Even street-style during NYFW reflected minimalism in the chicest way!  Here are a handful of wearable outfit ideas from the streets of New York to kick-start your minimalist wardrobe:

street style fashion

[Street style looks you can wear. | Photo Source: Elle]

3. Utilitarian Influence

There is something about a well tailored uniform-inspired look. We saw this sort of influence this past spring/summer season, and we will continue to see the trend evolve into Spring 2017. NYFW designers such as Calvin Luo showed us just how to make the clean lines and structure of utilitarian style relatable and therefore wearable.

Calvin Luo incorporated utilitarian influence with deconstructed silhouettes, unbuttoned and hung off the shoulders to bend the rules of uniform looks. A clean, crisp color palette gave each silhouette a sense of serenity.
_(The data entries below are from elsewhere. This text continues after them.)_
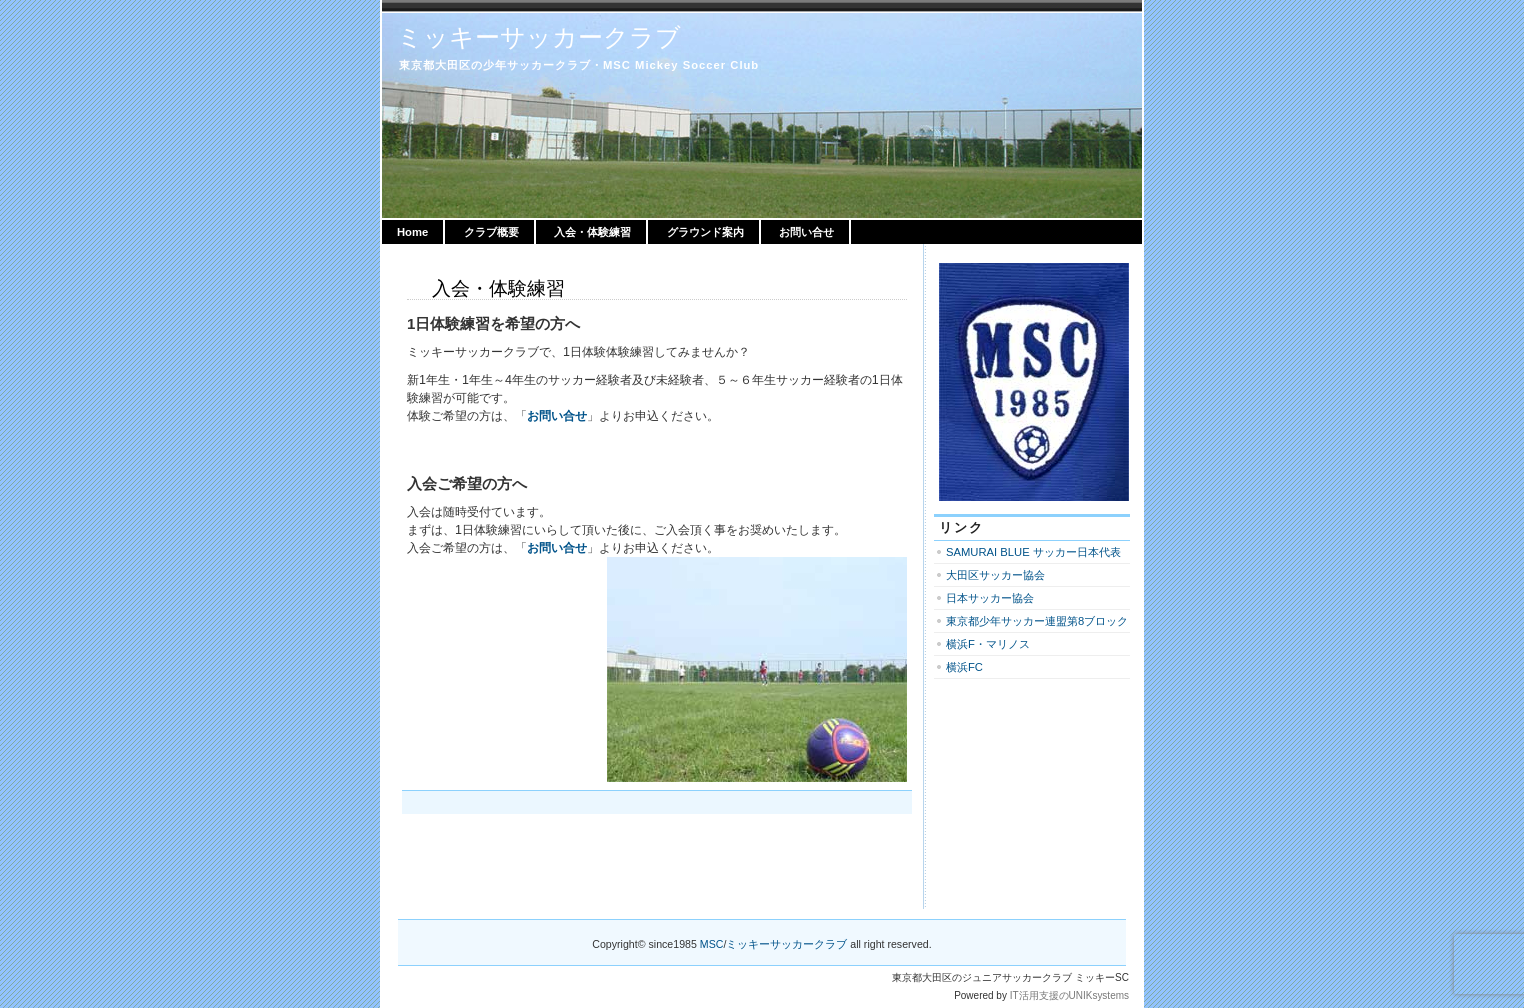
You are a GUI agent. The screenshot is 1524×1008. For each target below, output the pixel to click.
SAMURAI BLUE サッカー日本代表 (1033, 552)
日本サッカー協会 (990, 598)
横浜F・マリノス (988, 644)
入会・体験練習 (592, 232)
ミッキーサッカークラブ (539, 37)
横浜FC (964, 667)
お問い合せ (806, 232)
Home (412, 232)
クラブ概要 (491, 232)
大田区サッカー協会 (995, 575)
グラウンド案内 (705, 232)
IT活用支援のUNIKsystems (1069, 995)
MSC (712, 944)
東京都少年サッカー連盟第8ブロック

The female models wore cornrow braids to keep hair off the face and gave the overall looks some edge. Makeup was kept mainly natural, with emphasis on heavy kohl covered eyes and just-kissed coral pink lips. For men, uniformity appeared in navy-like V-necks and belted boxy dress shirts as well as socks pulled up to the shins.

calvin luo

[Calvin Luo’s collection. | Photo Source: Women’s Wear Daily]

The most wearable elements of Luo’s collection, at least in our opinion, are the deconstructed Oxfords that show off just enough shoulder, military inspired Spring jackets and shirt silhouettes in calming tones of serenity blue and snowy white, down-to-there V-necks in fully covered dresses; and for the guys, crew, and V-necks, all white, shirts buttoned right up to the very top collar, and boxy silhouettes that hint at the male body form with belts and cinches at the waist.

The shows were truly inspiring this season, leaving our India.com fashion crew hopeful for the future. This year has been challenging all around the globe, with economic and political ups and downs, and saddening news of lives lost and increased fear. Seeing how such real matters impact fashion and then how designers have purposefully infused pops of wishful color and soothing silhouettes into their collections, is truly encouraging. What we see on the runway may appear far off from what is comfortable, but if we take a closer look at the innuendos buried within each design, it becomes easier to see how relevant, and therefore, wearable fashion can be.